I fell in love with Luther in this way. The more I read his Old Testament commentaries and lectures, the more my adoration for him as an exegete grew. He taught me that all the passages in the Psalms and prophets about the future Savior were not just words put into Christ’s mouth later by the Gospel writers. This was God’s Word speaking through the psalmist and the prophets, to point to himself. The words that came out of their mouths are the words of Christ himself. There is no double meaning. No need to figure out the meaning for ourselves. There is one meaning, because there is one speaker: Christ, who uses human mouths and speaks with human words through prophet and poet “in the Spirit” to point us to himself.
Christ is then present in the entire history of Israel. He is always present as the God who speaks and the Savior who is prophesied about. The whole God-man is present in the Old Testament. Not symbolically or allegorically, but in concrete reality. And he gives himself to his chosen people whenever and wherever his promises are believed and received. That is the concrete reality of faith that, as Luther noted, stretches from the first Adam until the return of the second Adam, Jesus Christ. Christ as God’s Word is present in the great signs and wonders done by God in the Old Testament. That is the grace of God.

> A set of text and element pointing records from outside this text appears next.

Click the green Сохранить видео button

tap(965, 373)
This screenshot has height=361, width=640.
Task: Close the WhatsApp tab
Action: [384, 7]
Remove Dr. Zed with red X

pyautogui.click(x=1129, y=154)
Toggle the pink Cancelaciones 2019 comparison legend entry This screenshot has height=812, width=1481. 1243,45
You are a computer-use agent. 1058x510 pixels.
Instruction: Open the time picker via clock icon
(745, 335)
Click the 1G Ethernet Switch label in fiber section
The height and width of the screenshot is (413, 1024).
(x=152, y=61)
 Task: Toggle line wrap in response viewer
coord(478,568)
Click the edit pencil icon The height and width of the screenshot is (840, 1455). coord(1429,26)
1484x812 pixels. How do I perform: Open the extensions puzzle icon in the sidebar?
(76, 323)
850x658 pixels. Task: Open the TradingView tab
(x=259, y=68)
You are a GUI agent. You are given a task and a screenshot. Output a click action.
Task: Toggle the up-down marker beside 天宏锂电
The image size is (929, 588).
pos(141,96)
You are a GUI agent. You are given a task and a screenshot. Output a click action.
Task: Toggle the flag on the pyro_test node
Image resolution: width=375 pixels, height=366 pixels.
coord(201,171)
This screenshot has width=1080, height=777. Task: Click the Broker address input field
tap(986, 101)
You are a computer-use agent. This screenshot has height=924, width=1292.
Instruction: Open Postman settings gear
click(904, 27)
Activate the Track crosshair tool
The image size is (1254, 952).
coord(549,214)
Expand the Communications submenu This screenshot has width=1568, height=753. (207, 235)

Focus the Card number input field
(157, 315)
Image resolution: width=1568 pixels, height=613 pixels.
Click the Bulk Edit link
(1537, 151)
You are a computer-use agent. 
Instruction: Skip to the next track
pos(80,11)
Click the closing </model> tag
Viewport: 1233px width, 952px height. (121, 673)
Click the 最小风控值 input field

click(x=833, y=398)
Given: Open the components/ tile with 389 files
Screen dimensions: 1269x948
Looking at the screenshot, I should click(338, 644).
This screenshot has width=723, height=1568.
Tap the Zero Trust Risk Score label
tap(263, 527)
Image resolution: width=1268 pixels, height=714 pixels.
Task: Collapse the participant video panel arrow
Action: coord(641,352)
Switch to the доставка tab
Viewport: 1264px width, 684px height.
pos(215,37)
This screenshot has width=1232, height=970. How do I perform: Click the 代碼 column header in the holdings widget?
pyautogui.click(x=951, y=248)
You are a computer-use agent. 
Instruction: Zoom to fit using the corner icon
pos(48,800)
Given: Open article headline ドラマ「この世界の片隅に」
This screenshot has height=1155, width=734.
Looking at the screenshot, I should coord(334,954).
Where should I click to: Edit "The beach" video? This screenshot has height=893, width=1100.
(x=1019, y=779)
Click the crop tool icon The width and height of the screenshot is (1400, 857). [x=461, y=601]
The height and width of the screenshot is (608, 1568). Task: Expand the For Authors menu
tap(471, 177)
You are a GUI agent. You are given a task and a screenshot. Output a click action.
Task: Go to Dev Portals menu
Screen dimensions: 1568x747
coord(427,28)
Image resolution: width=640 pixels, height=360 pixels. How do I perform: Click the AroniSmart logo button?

For example, regarding the relation of Exodus 17:6 to 1 Corinthians 10:4, Luther preached, “In this way he applies and relates all these figures and signs which have happened to the people of Israel through God’s Word, to Christ. For wherever God’s Word is, there is Christ” (Sermon on Septuagesima Sunday, 1525, on 1 Cor. 9:24).
What Luther taught me about reading the Old Testament was that where-ever faith in God’s Word lived, God was present for his people just as he was in the days of Jesus of Nazareth, and just as he is for his people today. Where God speaks, he acts in the present tense for us. For God, to speak is to do. This is faith’s certainty, that God is always present tense when he speaks. So that, as Luther wrote:
It follows powerfully and irrefutably that the God who led the people of Israel out of Egypt and through the Red Sea, who guided them in the wilderness through the pillars of cloud and fire, who nourished them with heavenly bread, and who performed all the miracles Moses describes in his book, who also brought them into the land of Canaan and then gave them kings and priests and everything is therefore God and no other than Jesus of Nazareth, the Son of the Virgin Mary, whom we call Christ and our God and Lord... Again, it is he who gives Moses the Ten Commandments on Mount Sinai, saying “I, the Lord, am your God who led you out of Egypt; you shall have no other gods.” Yes, Jesus of Nazareth, who died for us on the cross, is the God who says in the First Commandment, “I, the Lord, am your God.” (Luther 1534, On the Last Words of David).
In this way, Luther taught me that everywhere God speaks in the Old Testament, Christ speaks. The Word of God; Jehovah, the Lord of Saboath. The God who turns to us, the Word that created all things, who spoke to the patriarchs and prophets—is Jesus Christ.